En su ponencia ante el foro organizado por la Cámara de Diputados para discutir el tema, Asa Cristina Laurell informó que “el valor de construcción y equipamiento de los nuevos hospitales APP [en Inglaterra] fue de 11.3 mil millones de libras pero estos contratos se pagarán con 65.1 mil millones de libras o ¡un monto 6 veces mayor!”.
En México, las APP han dejado cascarones inservibles, como la Ciudad Administrativa de Zacatecas, la torre administrativa en Monterrey o los hospitales regionales de alta especialidad que, según la misma fuente, rebasaron el cálculo costo-beneficio, tuvieron un costo superior al contratado no se terminaron ni equiparon a tiempo.

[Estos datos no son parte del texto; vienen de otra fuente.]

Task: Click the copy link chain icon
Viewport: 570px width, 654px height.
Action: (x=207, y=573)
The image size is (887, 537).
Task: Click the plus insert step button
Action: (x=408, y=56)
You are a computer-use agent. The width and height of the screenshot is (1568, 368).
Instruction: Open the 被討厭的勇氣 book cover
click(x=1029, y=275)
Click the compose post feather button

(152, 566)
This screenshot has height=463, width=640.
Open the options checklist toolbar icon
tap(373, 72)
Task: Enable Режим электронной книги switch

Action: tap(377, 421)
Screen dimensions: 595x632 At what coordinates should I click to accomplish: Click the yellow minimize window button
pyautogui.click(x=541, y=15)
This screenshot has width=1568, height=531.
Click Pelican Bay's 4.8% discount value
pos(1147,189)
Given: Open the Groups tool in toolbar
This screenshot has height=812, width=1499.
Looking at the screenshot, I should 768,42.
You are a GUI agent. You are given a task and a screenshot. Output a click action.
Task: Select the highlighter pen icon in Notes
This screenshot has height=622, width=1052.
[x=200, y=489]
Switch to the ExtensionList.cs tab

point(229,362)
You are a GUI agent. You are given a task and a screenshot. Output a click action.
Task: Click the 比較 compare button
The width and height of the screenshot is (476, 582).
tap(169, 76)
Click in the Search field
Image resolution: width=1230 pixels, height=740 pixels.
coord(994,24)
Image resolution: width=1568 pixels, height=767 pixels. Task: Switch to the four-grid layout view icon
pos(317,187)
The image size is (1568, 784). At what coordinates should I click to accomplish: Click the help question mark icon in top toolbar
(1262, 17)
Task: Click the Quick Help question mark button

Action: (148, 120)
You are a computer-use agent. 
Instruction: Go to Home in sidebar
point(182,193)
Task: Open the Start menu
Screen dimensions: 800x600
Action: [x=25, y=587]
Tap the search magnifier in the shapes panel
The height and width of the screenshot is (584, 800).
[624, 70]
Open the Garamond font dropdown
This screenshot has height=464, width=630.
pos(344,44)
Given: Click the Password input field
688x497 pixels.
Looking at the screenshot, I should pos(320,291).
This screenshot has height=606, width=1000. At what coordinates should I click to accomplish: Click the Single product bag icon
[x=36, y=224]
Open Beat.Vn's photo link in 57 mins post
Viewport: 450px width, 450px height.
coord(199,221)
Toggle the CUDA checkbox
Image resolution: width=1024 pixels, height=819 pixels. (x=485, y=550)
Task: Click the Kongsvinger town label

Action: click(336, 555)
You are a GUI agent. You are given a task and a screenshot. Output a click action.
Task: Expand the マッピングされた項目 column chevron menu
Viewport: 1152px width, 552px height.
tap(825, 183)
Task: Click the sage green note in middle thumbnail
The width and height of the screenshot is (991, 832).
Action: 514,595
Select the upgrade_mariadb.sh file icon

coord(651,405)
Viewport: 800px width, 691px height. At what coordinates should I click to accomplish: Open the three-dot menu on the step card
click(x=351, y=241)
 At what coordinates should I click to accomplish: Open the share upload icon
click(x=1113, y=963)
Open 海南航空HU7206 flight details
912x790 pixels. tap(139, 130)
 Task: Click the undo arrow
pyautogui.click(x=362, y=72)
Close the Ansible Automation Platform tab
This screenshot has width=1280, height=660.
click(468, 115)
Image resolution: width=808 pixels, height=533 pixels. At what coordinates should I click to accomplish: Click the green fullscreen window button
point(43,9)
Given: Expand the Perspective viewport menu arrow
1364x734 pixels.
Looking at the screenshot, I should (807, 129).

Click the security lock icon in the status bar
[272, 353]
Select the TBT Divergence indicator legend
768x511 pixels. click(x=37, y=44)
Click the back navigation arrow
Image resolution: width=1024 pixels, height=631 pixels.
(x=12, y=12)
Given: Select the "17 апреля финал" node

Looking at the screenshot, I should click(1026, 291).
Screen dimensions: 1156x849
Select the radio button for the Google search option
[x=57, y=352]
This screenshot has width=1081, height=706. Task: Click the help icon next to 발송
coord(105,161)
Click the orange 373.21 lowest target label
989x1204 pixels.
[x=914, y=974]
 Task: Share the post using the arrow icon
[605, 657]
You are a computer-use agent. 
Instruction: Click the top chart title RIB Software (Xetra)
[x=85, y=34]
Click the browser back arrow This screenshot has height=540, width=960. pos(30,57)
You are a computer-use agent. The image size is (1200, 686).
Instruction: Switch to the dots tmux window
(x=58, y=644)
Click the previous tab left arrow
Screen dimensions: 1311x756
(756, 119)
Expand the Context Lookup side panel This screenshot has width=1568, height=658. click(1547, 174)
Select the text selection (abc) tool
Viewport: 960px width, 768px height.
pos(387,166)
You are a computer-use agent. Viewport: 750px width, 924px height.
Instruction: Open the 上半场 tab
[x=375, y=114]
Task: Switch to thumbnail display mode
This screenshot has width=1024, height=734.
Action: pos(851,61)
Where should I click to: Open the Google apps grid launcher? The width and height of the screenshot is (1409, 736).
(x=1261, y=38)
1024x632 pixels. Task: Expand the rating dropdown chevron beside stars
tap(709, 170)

Tres años y medio después de ser inaugurado, el del Bajío apenas cumple el 35 por ciento de las metas de hospitalización y consultas y el Bicentenario, inaugurado hace año y medio, sólo cumple el 10 por ciento.
Los contratos de Asociaciones Público-Privadas no sólo son un disfraz de la deuda pública y transfieren a particulares funciones sustantivas del Estado, sino que abren abundosas sangrías a los recursos del erario y elevan innecesariamente los costos de las obras y servicios públicos.
Es inaceptable que el Senado haya aprobado esta iniciativa hecha para privatizar al Estado Mexicano y para atracar al erario público al tiempo que se pretende generalizar el IVA en alimentos. Lo que debe hacerse es exigir el manejo honesto y eficiente del gasto público con rendición de cuentas, y en vez de legalizar las asociaciones público-privadas opacas, dispendiosas y anticonstitucionales, habría que cancelar las que ya existen.